Isso seguramente mudará a forma e o conteúdo das manifestações futuras, produzindo um novo contexto político cujos desdobramentos estão sendo definidos na prática e caso a caso. Não há especialistas em mobilização política pela internet, embora o recurso já tenha sido usado em países tão distintos quanto Filipinas, Líbano, Turquia, Tunísia, França e agora, Brasil.
Os acontecimentos das última semanas mostram que a internet já deve ser levada a sério como ambiente político em vez de ser relegada à condição de submundo do boato, informações falsas e mau jornalismo. A rede tem tudo isso, mas tem algo mais que passa a mudar o nosso quotidiano da mesma forma que a televisão alterou as campanhas eleitorais.
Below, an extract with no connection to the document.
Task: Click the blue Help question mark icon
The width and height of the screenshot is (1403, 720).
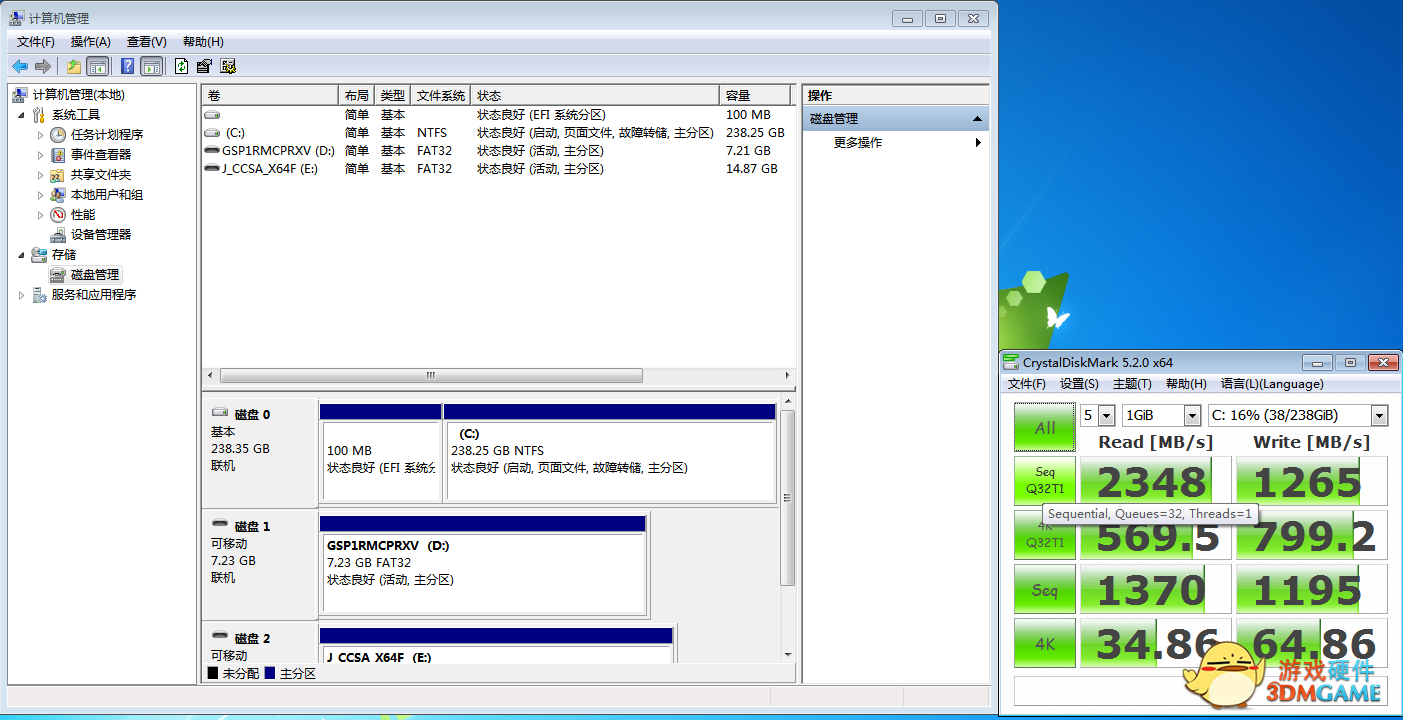Action: pos(127,67)
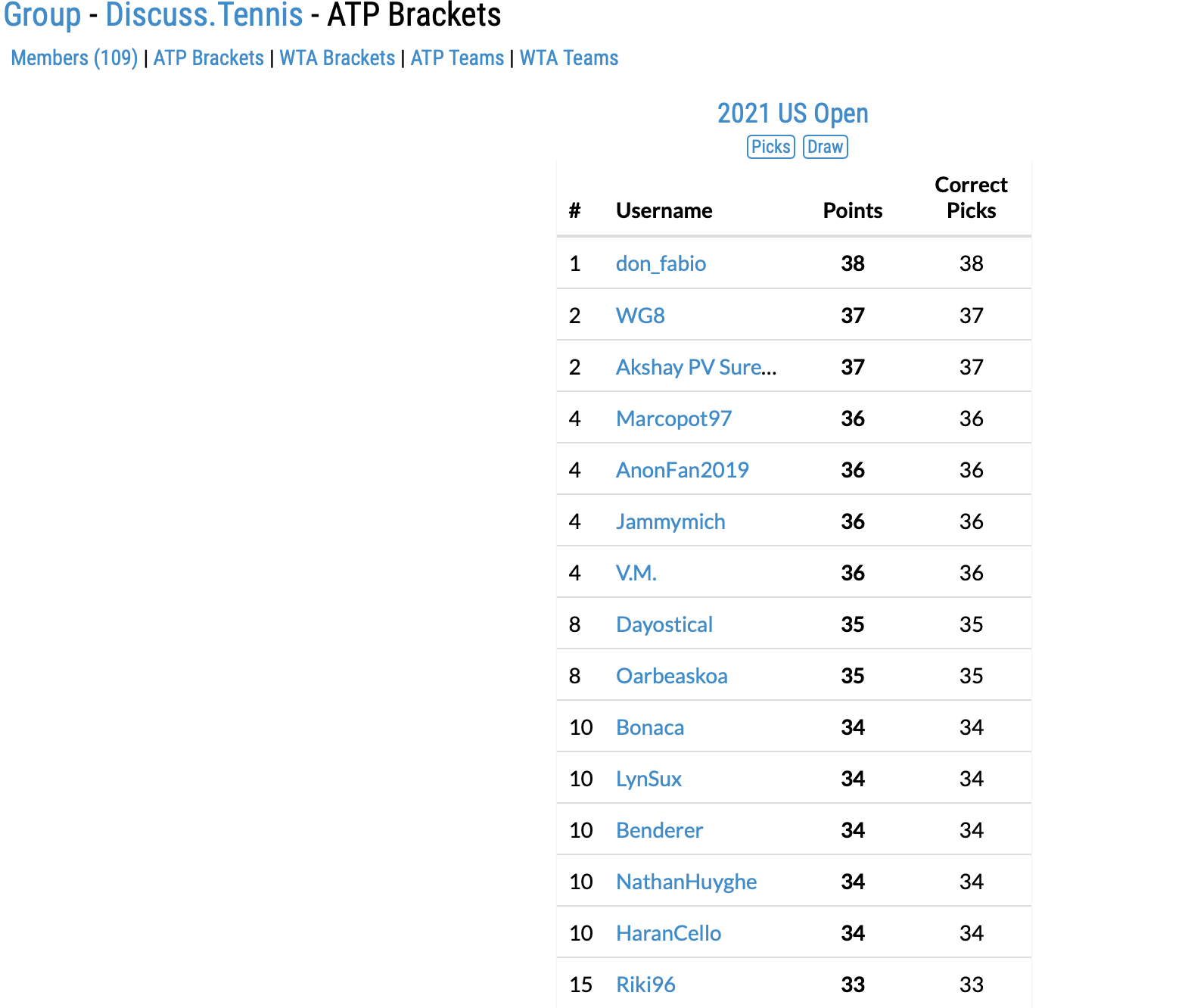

Em vez de ver apenas defeitos na internet, é necessário descobrir como ela está alterando o exercício das relações políticas na sociedade contemporânea, até porque a rede é uma realidade irreversível. Pesquisar, por exemplo, como combinar a tranquilidade com que os jovens usam as ferramentas digitais com a capacidade contextualizadora dos mais velhos.
Se a garotada tem mais facilidade em integrar-se ao ambiente digital porque não tem preconceitos e possui uma inclinação natural para aventurar-se em territórios inexplorados, a geração com mais de 40 anos tem uma experiência de vida que os mais jovens ainda não puderam ter. Esta experiência lhes dá condições de contextualizar melhor os fatos e processos deflagrados pelas novas tecnologias de comunicação e informação.
A revolta das ruas, viabilizada pelo boca a boca pela internet, pode criar um novo contexto político no país na medida que as pessoas descobrirem que podem usar as redes sociais virtuais para mostrar presença física nas ruas e, assim, serem ouvidas nas grandes questões nacionais. Mas para que isso aconteça é necessário haver uma combinação da tecnologia e da sociabilidade virtual com a capacidade de identificar tendências e conjunturas, coisa que os mais velhos têm mais condições de fazer, desde que sintonizados com os ativistas digitais.